En prisión sin fianza, sin posibilidad de defenderse hasta que se convoque el juicio que no tiene fecha (ni tiene visos de tenerla), Free se aferra a la tenacidad para soportar el tedio de no saber cuándo puede terminar el cautiverio que comenzó con una pelea nocturna con un grupo de jóvenes mexicanos. Uno de ellos, Iván Ferrat Mancera, resultó herido, y su denuncia colocó al holandés, hijo de una torrelaveguense, entre rejas.
«Últimamente he estado bastante bien, he cambiado mi manera de pensar. Sé que el proceso puede tardar otro año y estoy preparado para esto. Si por alguna casualidad salgo antes sería estupendo, pero no cuento en ello. Mientras, me hago el fuerte para no preocupar a mi familia, que ya está sufriendo mucho por esto», reconoce el joven.
Tanto su madre, Ana Fernández Villaplana, como su tía Dolores, y su padre Maarten Bronkhorst, están urdiendo todo tipo de estrategias para movilizar a la diplomacia española y holandesa para que medien en el estancado proceso judicial abierto contra el joven, que sobrevive como puede en el penal mexicano: «Dentro de la cárcel intento no meterme en líos, aunque a veces se me hace difícil con los tipos que andan por aquí. Mi preocupación más grande es lo que voy a comer: lo que dan aquí no se lo daría ni a mi perro. Menos mal que las visitas te puede traer comida de fuera, pero no recibo muchas porque no conozco mucha gente aquí. Yo vivía en Tulum, que está a cuatro horas, y los que conozco trabajan seis días a la semana».

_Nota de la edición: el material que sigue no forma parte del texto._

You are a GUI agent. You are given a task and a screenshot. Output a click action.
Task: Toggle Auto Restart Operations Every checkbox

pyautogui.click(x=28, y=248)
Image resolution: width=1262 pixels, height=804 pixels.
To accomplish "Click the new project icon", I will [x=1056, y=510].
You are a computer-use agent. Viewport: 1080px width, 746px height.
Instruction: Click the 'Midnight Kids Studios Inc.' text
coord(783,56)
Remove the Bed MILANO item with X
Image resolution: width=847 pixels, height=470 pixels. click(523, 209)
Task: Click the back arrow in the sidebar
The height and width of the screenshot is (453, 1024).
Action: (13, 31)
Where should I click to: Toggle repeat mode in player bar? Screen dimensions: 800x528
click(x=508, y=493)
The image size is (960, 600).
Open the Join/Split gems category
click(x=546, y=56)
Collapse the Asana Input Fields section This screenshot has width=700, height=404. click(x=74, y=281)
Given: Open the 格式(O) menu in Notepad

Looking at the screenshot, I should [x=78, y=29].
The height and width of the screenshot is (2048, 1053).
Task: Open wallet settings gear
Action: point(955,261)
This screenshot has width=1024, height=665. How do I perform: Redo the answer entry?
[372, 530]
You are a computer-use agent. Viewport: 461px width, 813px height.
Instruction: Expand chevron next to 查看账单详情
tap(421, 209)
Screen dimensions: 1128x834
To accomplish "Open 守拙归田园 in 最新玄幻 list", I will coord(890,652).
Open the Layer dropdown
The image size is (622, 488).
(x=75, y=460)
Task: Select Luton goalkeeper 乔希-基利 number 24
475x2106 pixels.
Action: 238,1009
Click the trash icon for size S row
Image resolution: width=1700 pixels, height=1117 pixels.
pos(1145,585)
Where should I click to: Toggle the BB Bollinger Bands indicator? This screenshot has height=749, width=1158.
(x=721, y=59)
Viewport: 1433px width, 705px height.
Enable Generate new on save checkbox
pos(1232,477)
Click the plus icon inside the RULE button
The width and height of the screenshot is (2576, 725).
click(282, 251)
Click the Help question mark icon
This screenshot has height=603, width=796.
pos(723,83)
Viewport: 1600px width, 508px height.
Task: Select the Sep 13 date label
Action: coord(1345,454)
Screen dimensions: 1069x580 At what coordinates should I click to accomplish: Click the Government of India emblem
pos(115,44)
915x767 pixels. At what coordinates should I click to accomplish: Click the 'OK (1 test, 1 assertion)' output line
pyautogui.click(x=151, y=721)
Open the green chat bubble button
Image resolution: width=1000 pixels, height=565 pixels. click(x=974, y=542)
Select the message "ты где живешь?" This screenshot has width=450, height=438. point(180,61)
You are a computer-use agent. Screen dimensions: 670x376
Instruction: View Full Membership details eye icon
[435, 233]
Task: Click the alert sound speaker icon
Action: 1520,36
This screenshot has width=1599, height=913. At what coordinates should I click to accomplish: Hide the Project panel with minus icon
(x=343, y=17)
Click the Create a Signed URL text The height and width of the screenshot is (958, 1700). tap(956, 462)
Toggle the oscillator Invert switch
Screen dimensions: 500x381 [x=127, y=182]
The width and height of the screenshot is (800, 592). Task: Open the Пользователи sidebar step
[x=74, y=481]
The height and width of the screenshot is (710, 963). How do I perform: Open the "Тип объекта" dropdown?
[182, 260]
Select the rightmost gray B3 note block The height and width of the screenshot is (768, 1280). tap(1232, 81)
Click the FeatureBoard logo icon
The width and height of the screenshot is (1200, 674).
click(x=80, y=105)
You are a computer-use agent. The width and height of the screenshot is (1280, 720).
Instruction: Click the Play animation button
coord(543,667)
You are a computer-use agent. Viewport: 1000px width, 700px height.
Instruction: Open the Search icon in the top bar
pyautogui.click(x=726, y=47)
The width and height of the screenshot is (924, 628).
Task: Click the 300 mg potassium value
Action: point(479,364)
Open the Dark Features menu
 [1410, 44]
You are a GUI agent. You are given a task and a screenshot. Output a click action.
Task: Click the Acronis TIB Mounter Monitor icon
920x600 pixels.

Su familia está intentando por todos los medios que el juez que lleva el caso del holandés acepte como prueba un vídeo de la cámara de seguridad del centro comercial donde se produjo la agresión y que recoge todo el suceso. Las imágenes, cotejadas por peritos, muestran cómo el agredido es Free, y no su denunciante, Iván Ferrat Mancera, el hermano de un diputado del Partido Verde. Por ello sostiene que «a Iván no le podría confrontar después de lo que me ha hecho. No sólo porque me atacó cobardemente por nada, sino porque después también me ha quitado todo lo que tenía: mi trabajo, mi dinero, mi país. Menos mal que tengo a mi familia y mis amigos». La esperanza ahora reside en la carta que su madre hizo llegar al presidente mexicano, este fin de semana en la cumbre de Comillas: «Mis padres han intentado hacer todo lo posible, no nos damos por vencidos. Ahora le toca al presidente. No se si va ayudar, pero por lo menos se puede intentar».
Enamorado del país azteca, vivió y trabajó casi dos años como gerente de un pequeño hotel en la playa de Tulum: «Fueron los mejores años de mi vida, pero ahora me doy cuenta de que vivía en una burbuja. No me daba cuenta de lo que pasaba alrededor, en el verdadero México. Tulum es precioso pero tengo mucho miedo de que se convierta en otro Cancún en poco tiempo».